◆ TRECHO DO DOCUMENTO
+--
A imagem de Deus e os vestígios divinos


A IMAGEM DE DEUS E OS VESTÍGIOS DIVINOS

A triplex via se insere dentro de uma tradição teológica que busca o conhecimento de Deus a partir da identificação das diferenças e/ou das remotas similitudes que os efeitos criados mantém com o Criador. Essa tradição teológica, de modo geral, supõe uma teoria que pode ser denominada de teoria dos vestígios divinos, a qual faz do filósofo-teólogo uma espécie de investigador que, perscrutando as pistas deixadas pelo Criador em sua obra, procura gradualmente constituir um corpus de conhecimento acerca de Deus.

A teoria dos vestígios divinos obteve um desenvolvimento singular na tradição cristã do Deus Tri-uno e, embora não seja nosso objeto de análise o estudo que Sto. Tomás faz acerca do mistério da Santíssima Trindade, é interessante encerrarmos esta secção acerca das vias de acesso cognitivo a Deus, mostrando como elas também podem ser vistas dentro de um contexto teológico peculiar à tradição cristã: o trinitarismo.

Como nesta dissertação interessa-nos, sobretudo, examinar os métodos que nos permitem - olhando para a criação como que para um espelho de Deus - identificar as semelhanças que as criaturas mantém com o Criador, capacitando-nos, por meio destas semelhanças, a obter algum conhecimento positivo acerca de Deus, é interessante examinarmos como Sto. Tomás, na ST, apresenta e distingue as noções de imagem e de vestígio da Trindade Divina na criação. Assim, poderemos apresentar algumas considerações de Aquino, acerca do que tratamos até aqui, agora do ponto de vista da consideração de Deus enquanto Trino. A consideração de Deus enquanto Tri-uno ocorre nas questões 37-43 da 1ª parte da ST, mas como um estudo específico acerca do mistério da Trindade ultrapassa nosso escopo, nos limitaremos a apresentar algumas considerações gnosiológicas acerca das noções de imagem e vestígio, presentes no artigo 3 da questão 33, e algumas considerações acerca do papel da Trindade na criação, presentes nos artigos 6 e 7 da questão 45 da 1ª parte da ST

Do ponto de vista da Tri-unidade divina a criação é feita conjuntamente pela Três Pessoas – de tal modo que há um único Deus criador - embora cada uma das Três Pessoas Divinas desempenhe um papel próprio no ato da criação. Segundo Sto. Tomás, o Pai (poder criador) cria por intermédio do Filho (sabedoria) e governa e mantém a criação por meio do Espírito Santo (bondade).

A doutrina da imagem e dos vestígios de Deus pressupõe alguns elementos já considerados anteriormente por nós, a saber, uma causalidade divina (eficiente e exemplar) não completamente equívoca e uma teoria da participação, pois as criaturas participam da semelhança de Deus, no modo com que um efeito participa da sua causa, e é esta participação da semelhança, ou imitação do exemplar divino, que pode ocorrer, segundo Sto.Tomás, de dois modos: ou com imagem ou como vestígio.
+--
◆ TAREFA PROPOSTA
Prossiga com o texto sobre a imagem de Deus e os vestígios divinos, escrevendo a partir da última frase apresentada.

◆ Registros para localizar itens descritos
+--
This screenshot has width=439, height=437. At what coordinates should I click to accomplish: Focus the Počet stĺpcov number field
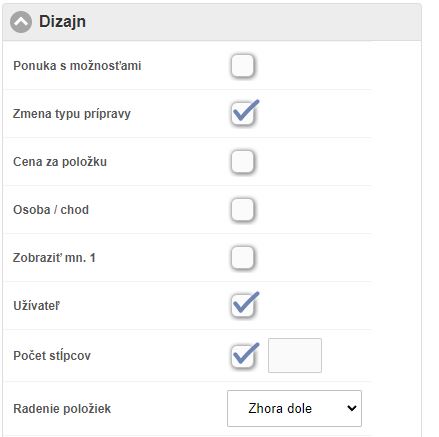click(295, 355)
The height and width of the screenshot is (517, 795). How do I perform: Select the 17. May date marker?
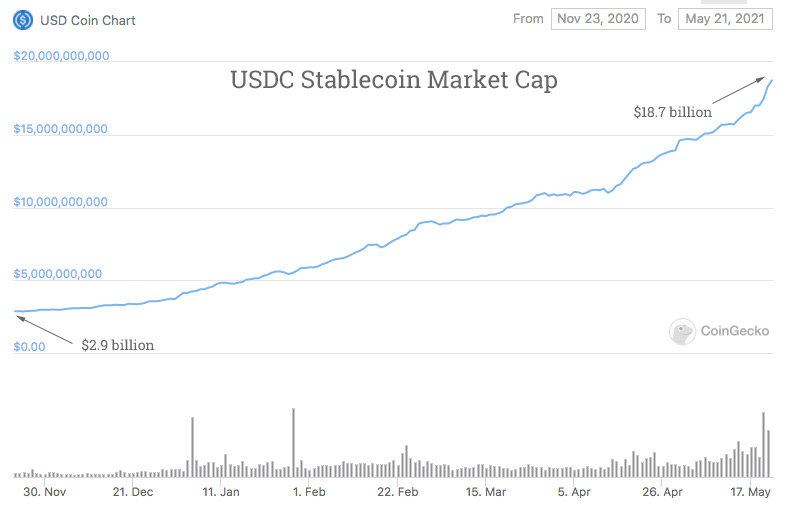click(x=749, y=492)
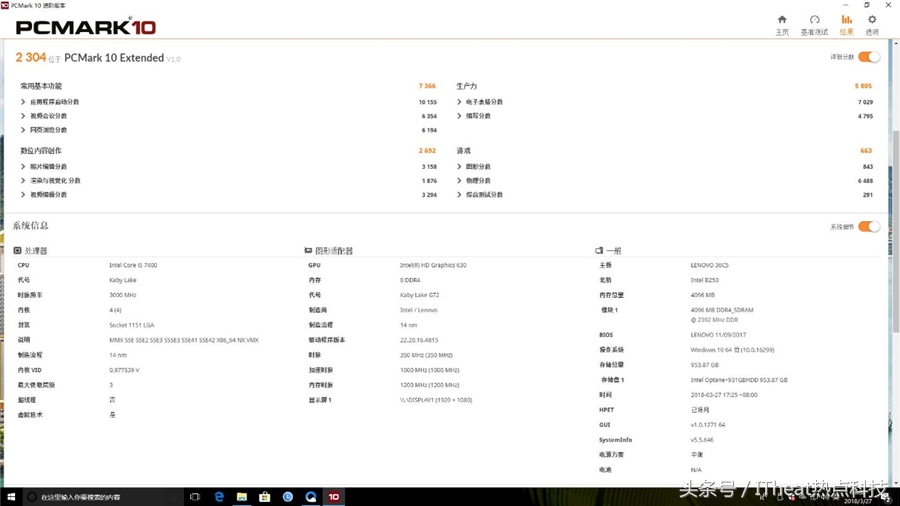Expand the 图形分数 row under 游戏
This screenshot has width=900, height=506.
pyautogui.click(x=460, y=167)
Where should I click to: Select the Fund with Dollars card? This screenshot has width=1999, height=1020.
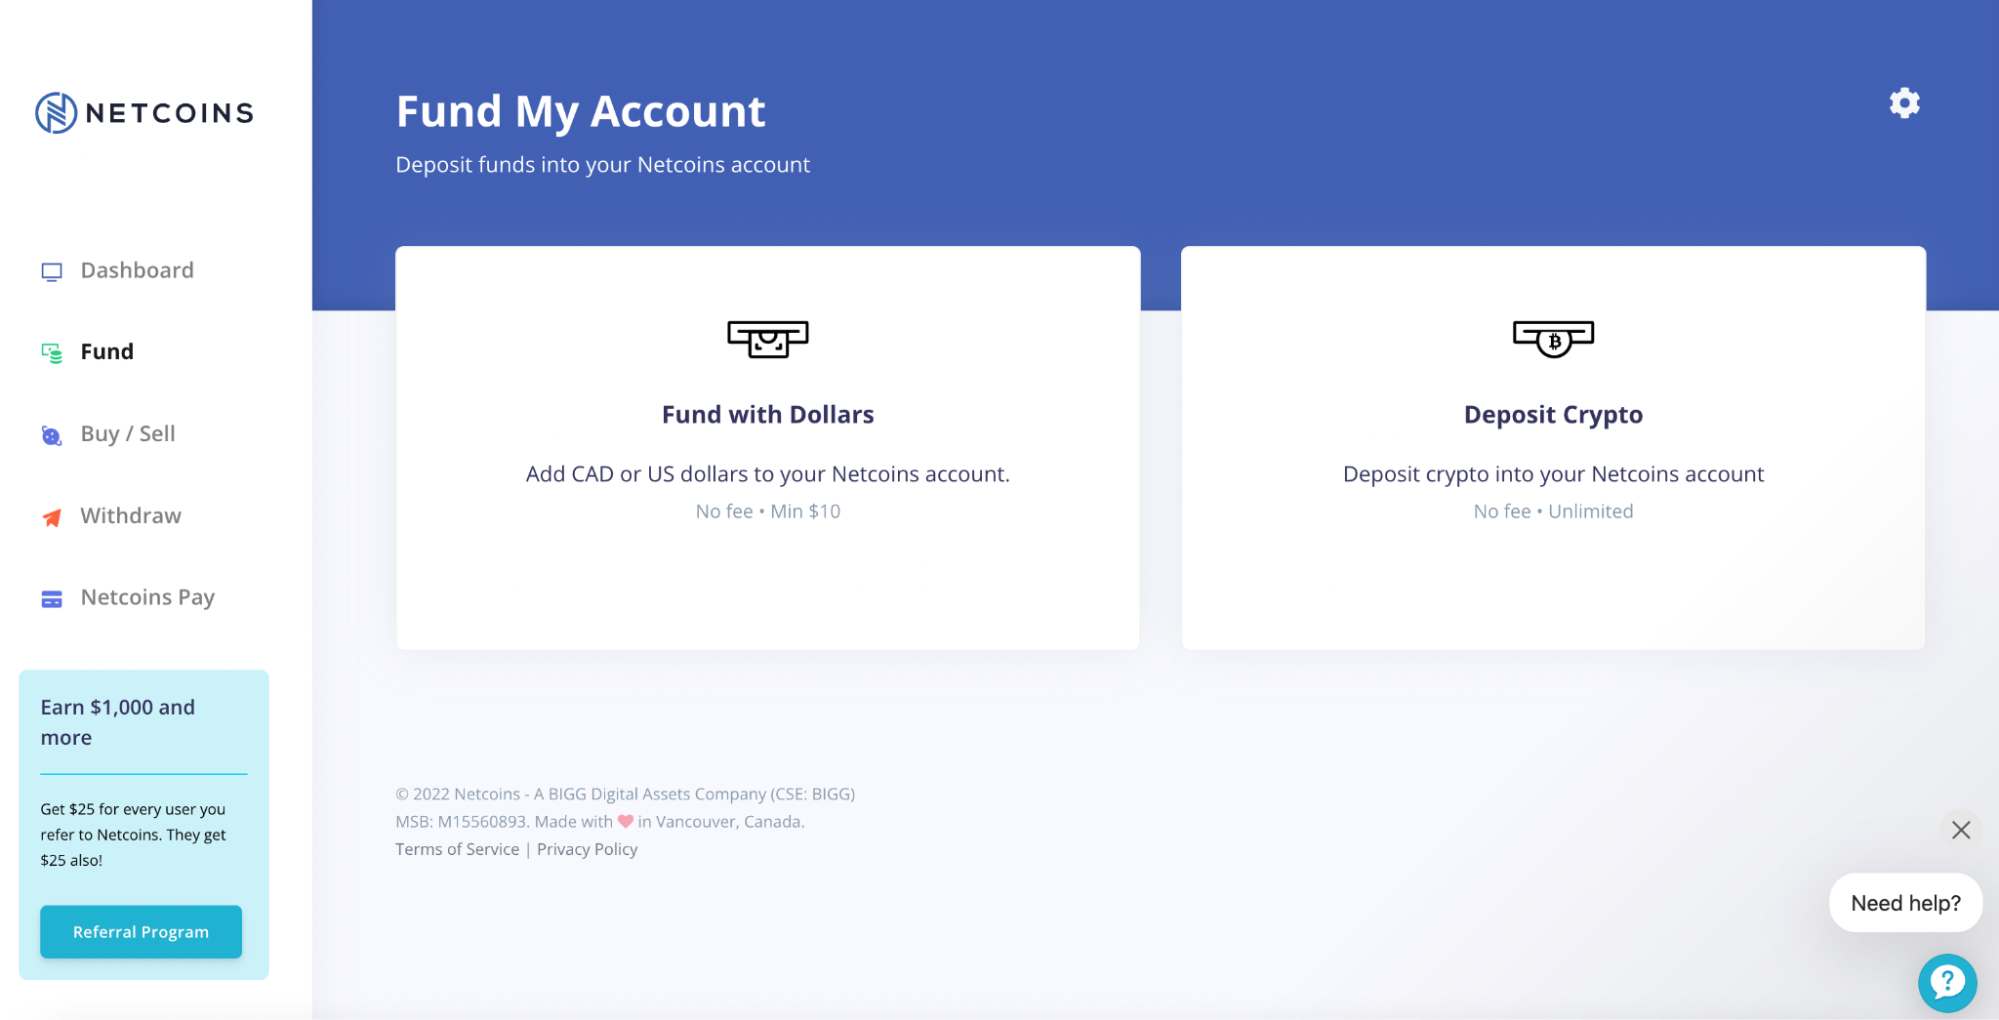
+--
◆ RESPOSTA DA TAREFA
O vestígio ocorre quando “o efeito representa só a causalidade da causa e não a forma dela”, Sto. Tomás oferece como exemplos de vestígios o modo com que as pegadas representam um caminhante, ou que a fumaça representa o fogo.

A imagem ocorre quando o efeito “representa a causa quanto à similitude da forma dela”. Seus exemplos são: o fogo gerado representando o fogo gerador e a estátua de Mercúrio representando Mercúrio.

Sto. Tomás conclui que todas as criaturas representam a Trindade como vestígio, mas as criaturas racionais a representam como imagem. As criaturas racionais (homens e anjos), porque possuem intelecto e vontade, representam a Trindade enquanto imagem:

As processões das Pessoas Divinas, contudo, são consideradas segundo os atos do intelecto e da vontade, como acima foi dito. O Filho procede como Palavra do intelecto e o Espírito Santo como Amor da vontade. Portanto nas criaturas dotadas de razão, que têm intelecto e vontade, encontra-se uma representação da Trindade à maneira de imagem, na medida em que se encontram nelas uma palavra que é concebida e um amor que procede (ST, I, q.45, a.7, pp.60-61).

O restante das criaturas representa Deus como vestígio “desde que em toda a criatura encontram-se coisas que são necessariamente reduzidas às Pessoas Divinas como sua Causa”. Assim, toda a criatura é vestígio de Deus na medida em que é uma substância (subsistit in suo esse), tem uma forma que a determina a uma espécie e está ordenada para outro. Enquanto substância representa o Princípio ou Pai, na medida em que a substância é princípio de subsistência nas coisas naturais; enquanto forma representa o Verbo ou Filho, na medida em que a forma do artefato provém do conceito do artífice e, analogamente, as formas das coisas naturais provêm das idéias de Deus; enquanto ordenada representa o Espírito Santo ou Amor – na medida em que uma coisa se dirige para outro pela vontade do Criador.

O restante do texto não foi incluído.